[Records from a data source]
┄┄┄┄┄┄┄┄┄┄┄┄┄┄┄┄┄┄┄┄

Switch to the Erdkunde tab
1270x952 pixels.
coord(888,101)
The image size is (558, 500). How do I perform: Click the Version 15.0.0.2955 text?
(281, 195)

┄┄┄┄┄┄┄┄┄┄┄┄┄┄┄┄┄┄┄┄

# [Work required]
Rewrite the material, swapping "pixels" for "px" and leaving everything else as it is.

# [Exercise output]
Switch to the Erdkunde tab
1270x952 px.
coord(888,101)
The image size is (558, 500). How do I perform: Click the Version 15.0.0.2955 text?
(281, 195)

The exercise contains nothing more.